Post and Telegraph local roll of honour boards

Members of the Post and Telegraph Department initiated roll of honour boards in a number of parts of the country during the First World War. These were displayed inside the main post office in the district. All named the employees who had gone on active service, not only those who had died.

The Hamilton board (pictured), unveiled on Anzac Day 1917, was made of rimu by W.E. Burrow, a local cabinetmaker. It featured the motto ‘Deus et Libertatus’ (God and Liberty) at the top and coloured flags of various Allies with the Union Jack at the centre. Names continued to be added to the board.

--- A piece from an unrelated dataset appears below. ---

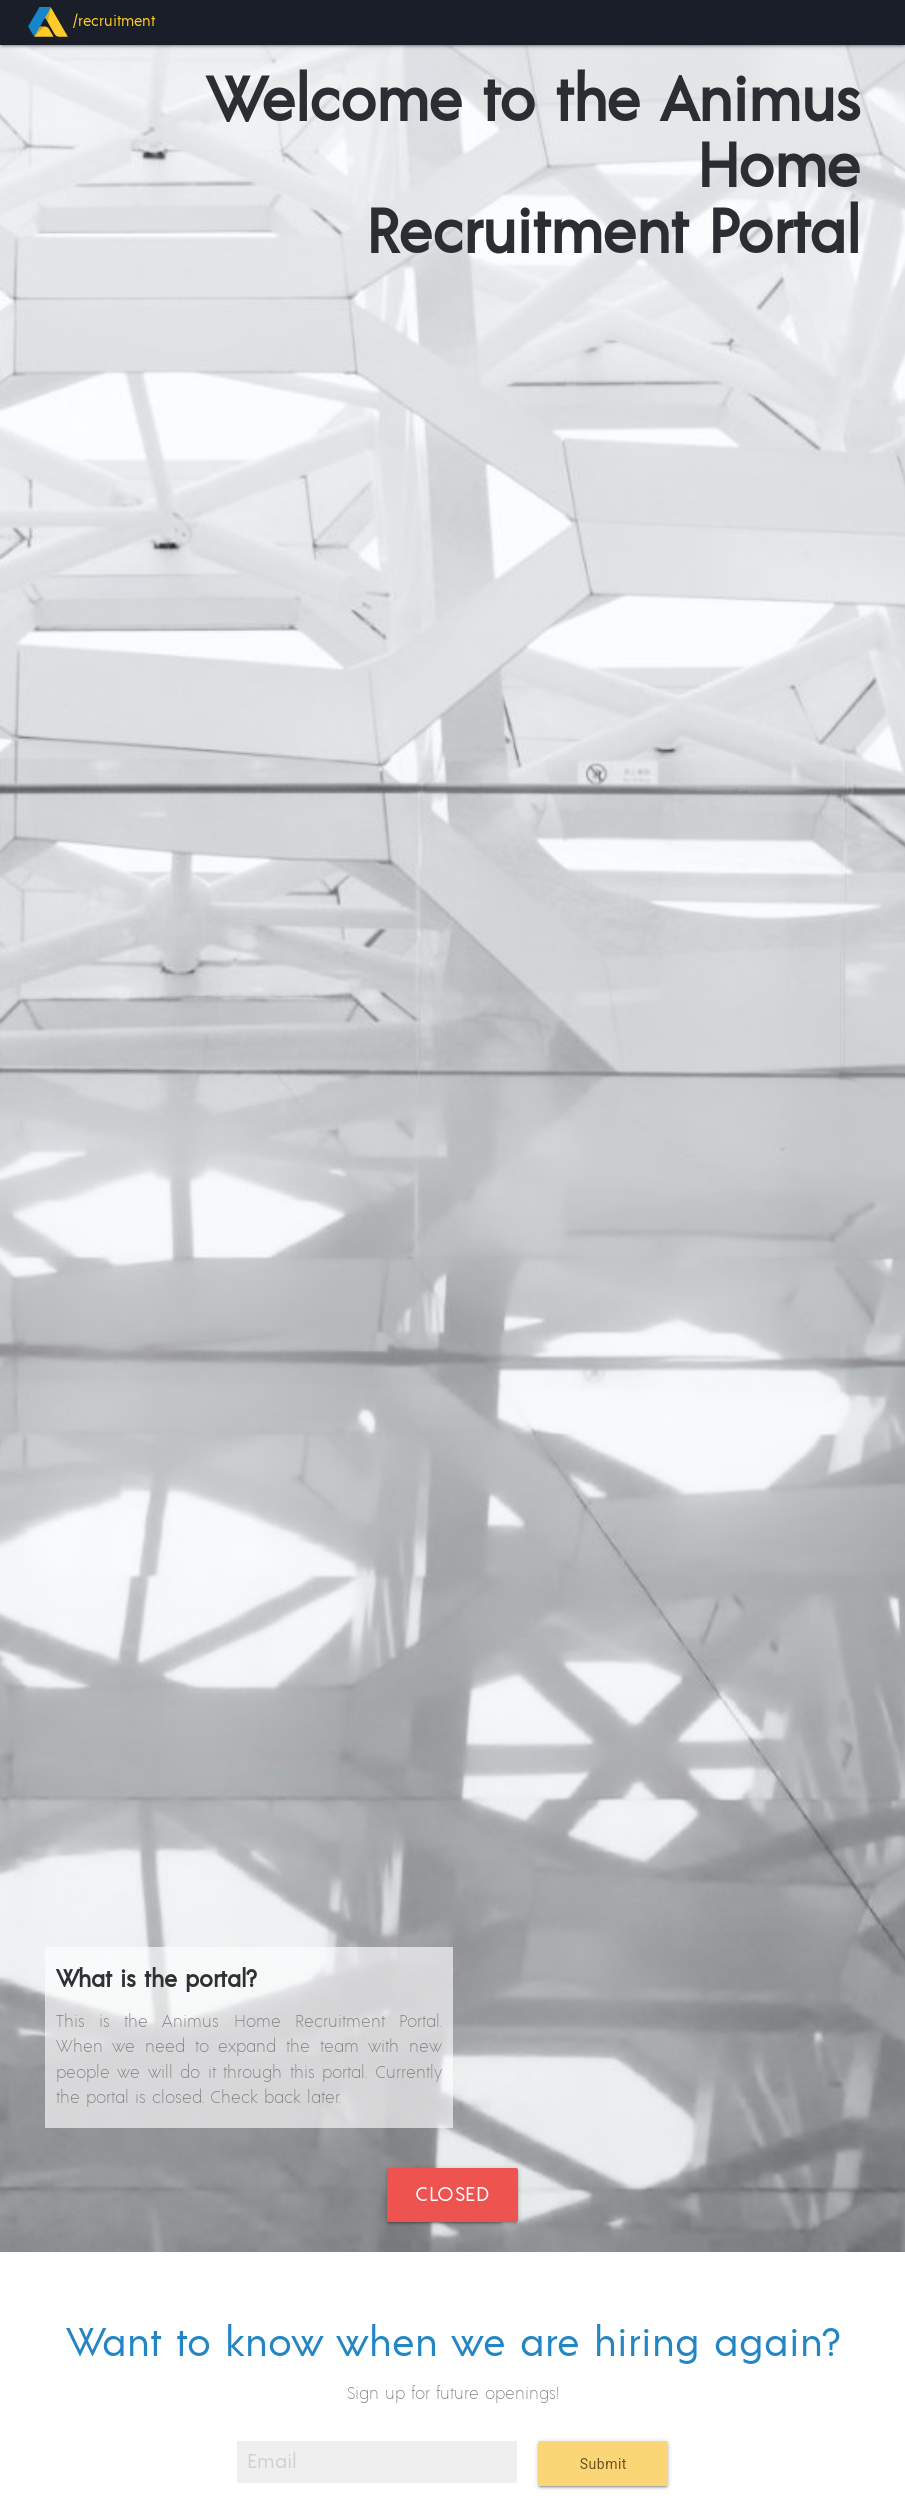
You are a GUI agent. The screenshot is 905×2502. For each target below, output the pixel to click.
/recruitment (91, 22)
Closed (452, 2195)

Some boards were made by employees of the department. The Masterton board, unveiled in March 1917, appears to have been a framed handwritten list. It was ‘neatly executed’ by Joseph Justus of the ‘telephone staff’ and framed by W. Christie of the ‘telephone construction’ staff. [1] The Gisborne board, unveiled in March 1918, was made by a local postmaster, R.R.I. Scott. More elaborate than Masterton’s framed list, it consisted of an oak board approximately 5 feet square.

Boards were also assembled in Christchurch, Nelson and Palmerston North. It is not known whether any of these boards survive. 

The Post and Telegraph Department developed a national roll of honour board which listed the names and ranks of all those wounded or killed during the First World War. It is now held unframed at Archives New Zealand.